[Source data]
################

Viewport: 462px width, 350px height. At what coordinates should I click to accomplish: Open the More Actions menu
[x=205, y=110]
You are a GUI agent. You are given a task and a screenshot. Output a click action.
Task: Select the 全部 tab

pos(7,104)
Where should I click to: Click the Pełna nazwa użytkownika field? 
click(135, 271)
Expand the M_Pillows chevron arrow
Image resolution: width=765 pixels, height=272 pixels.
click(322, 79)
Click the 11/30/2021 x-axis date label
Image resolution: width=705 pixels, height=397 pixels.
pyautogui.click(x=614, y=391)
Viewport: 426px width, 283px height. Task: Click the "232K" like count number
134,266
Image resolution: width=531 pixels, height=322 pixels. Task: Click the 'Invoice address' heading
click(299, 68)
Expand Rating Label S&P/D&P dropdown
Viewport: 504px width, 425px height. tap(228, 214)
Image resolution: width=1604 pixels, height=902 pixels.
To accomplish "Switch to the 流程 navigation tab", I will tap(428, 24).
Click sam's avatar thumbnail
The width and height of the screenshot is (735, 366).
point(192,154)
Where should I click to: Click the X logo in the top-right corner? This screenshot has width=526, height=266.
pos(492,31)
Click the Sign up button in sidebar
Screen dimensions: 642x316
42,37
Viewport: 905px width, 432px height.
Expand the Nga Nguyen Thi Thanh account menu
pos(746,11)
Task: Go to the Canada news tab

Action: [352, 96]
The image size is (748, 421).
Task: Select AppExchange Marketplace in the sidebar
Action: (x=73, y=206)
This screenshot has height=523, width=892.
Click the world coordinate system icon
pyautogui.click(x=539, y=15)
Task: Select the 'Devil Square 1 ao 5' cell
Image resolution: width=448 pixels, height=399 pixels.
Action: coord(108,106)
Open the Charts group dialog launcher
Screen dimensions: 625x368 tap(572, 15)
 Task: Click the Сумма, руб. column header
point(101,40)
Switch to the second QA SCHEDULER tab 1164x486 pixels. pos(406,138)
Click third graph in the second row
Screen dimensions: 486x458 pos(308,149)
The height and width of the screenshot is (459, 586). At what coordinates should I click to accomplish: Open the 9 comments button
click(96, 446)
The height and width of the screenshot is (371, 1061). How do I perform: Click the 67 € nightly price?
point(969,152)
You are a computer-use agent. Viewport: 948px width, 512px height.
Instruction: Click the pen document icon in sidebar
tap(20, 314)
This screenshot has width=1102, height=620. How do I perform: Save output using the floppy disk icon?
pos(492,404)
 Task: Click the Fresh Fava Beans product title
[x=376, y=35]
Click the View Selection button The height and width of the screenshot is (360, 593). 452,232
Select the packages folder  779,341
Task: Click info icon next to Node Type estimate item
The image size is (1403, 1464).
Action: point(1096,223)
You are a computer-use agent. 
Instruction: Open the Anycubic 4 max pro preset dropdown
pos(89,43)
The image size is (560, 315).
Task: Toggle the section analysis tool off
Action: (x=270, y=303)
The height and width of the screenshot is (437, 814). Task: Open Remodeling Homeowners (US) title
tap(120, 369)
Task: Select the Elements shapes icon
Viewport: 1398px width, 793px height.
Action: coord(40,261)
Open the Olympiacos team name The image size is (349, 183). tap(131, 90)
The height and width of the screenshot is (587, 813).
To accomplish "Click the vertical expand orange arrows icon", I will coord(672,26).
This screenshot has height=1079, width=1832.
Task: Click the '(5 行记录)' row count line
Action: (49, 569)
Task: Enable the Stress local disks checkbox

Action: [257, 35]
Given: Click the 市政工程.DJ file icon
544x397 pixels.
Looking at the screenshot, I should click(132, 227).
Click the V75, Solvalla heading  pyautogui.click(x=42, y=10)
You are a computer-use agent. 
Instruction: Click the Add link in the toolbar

################

__WORK TO COMPLETE__:
Render the listing above as a JSON array of strings, with one string for each line and blank lines omitted.

__TASK RESPONSE__:
[
  "Viewport: 462px width, 350px height. At what coordinates should I click to accomplish: Open the More Actions menu",
  "[x=205, y=110]",
  "You are a GUI agent. You are given a task and a screenshot. Output a click action.",
  "Task: Select the 全部 tab",
  "pos(7,104)",
  "Where should I click to: Click the Pełna nazwa użytkownika field? ",
  "click(135, 271)",
  "Expand the M_Pillows chevron arrow",
  "Image resolution: width=765 pixels, height=272 pixels.",
  "click(322, 79)",
  "Click the 11/30/2021 x-axis date label",
  "Image resolution: width=705 pixels, height=397 pixels.",
  "pyautogui.click(x=614, y=391)",
  "Viewport: 426px width, 283px height. Task: Click the \"232K\" like count number",
  "134,266",
  "Image resolution: width=531 pixels, height=322 pixels. Task: Click the 'Invoice address' heading",
  "click(299, 68)",
  "Expand Rating Label S&P/D&P dropdown",
  "Viewport: 504px width, 425px height. tap(228, 214)",
  "Image resolution: width=1604 pixels, height=902 pixels.",
  "To accomplish \"Switch to the 流程 navigation tab\", I will tap(428, 24).",
  "Click sam's avatar thumbnail",
  "The width and height of the screenshot is (735, 366).",
  "point(192,154)",
  "Where should I click to: Click the X logo in the top-right corner? This screenshot has width=526, height=266.",
  "pos(492,31)",
  "Click the Sign up button in sidebar",
  "Screen dimensions: 642x316",
  "42,37",
  "Viewport: 905px width, 432px height.",
  "Expand the Nga Nguyen Thi Thanh account menu",
  "pos(746,11)",
  "Task: Go to the Canada news tab",
  "Action: [352, 96]",
  "The image size is (748, 421).",
  "Task: Select AppExchange Marketplace in the sidebar",
  "Action: (x=73, y=206)",
  "This screenshot has height=523, width=892.",
  "Click the world coordinate system icon",
  "pyautogui.click(x=539, y=15)",
  "Task: Select the 'Devil Square 1 ao 5' cell",
  "Image resolution: width=448 pixels, height=399 pixels.",
  "Action: coord(108,106)",
  "Open the Charts group dialog launcher",
  "Screen dimensions: 625x368 tap(572, 15)",
  " Task: Click the Сумма, руб. column header",
  "point(101,40)",
  "Switch to the second QA SCHEDULER tab 1164x486 pixels. pos(406,138)",
  "Click third graph in the second row",
  "Screen dimensions: 486x458 pos(308,149)",
  "The height and width of the screenshot is (459, 586). At what coordinates should I click to accomplish: Open the 9 comments button",
  "click(96, 446)",
  "The height and width of the screenshot is (371, 1061). How do I perform: Click the 67 € nightly price?",
  "point(969,152)",
  "You are a computer-use agent. Viewport: 948px width, 512px height.",
  "Instruction: Click the pen document icon in sidebar",
  "tap(20, 314)",
  "This screenshot has width=1102, height=620. How do I perform: Save output using the floppy disk icon?",
  "pos(492,404)",
  " Task: Click the Fresh Fava Beans product title",
  "[x=376, y=35]",
  "Click the View Selection button The height and width of the screenshot is (360, 593). 452,232",
  "Select the packages folder  779,341",
  "Task: Click info icon next to Node Type estimate item",
  "The image size is (1403, 1464).",
  "Action: point(1096,223)",
  "You are a computer-use agent. ",
  "Instruction: Open the Anycubic 4 max pro preset dropdown",
  "pos(89,43)",
  "The image size is (560, 315).",
  "Task: Toggle the section analysis tool off",
  "Action: (x=270, y=303)",
  "The height and width of the screenshot is (437, 814). Task: Open Remodeling Homeowners (US) title",
  "tap(120, 369)",
  "Task: Select the Elements shapes icon",
  "Viewport: 1398px width, 793px height.",
  "Action: coord(40,261)",
  "Open the Olympiacos team name The image size is (349, 183). tap(131, 90)",
  "The height and width of the screenshot is (587, 813).",
  "To accomplish \"Click the vertical expand orange arrows icon\", I will coord(672,26).",
  "This screenshot has height=1079, width=1832.",
  "Task: Click the '(5 行记录)' row count line",
  "Action: (49, 569)",
  "Task: Enable the Stress local disks checkbox",
  "Action: [257, 35]",
  "Given: Click the 市政工程.DJ file icon",
  "544x397 pixels.",
  "Looking at the screenshot, I should click(132, 227).",
  "Click the V75, Solvalla heading  pyautogui.click(x=42, y=10)",
  "You are a computer-use agent. ",
  "Instruction: Click the Add link in the toolbar"
]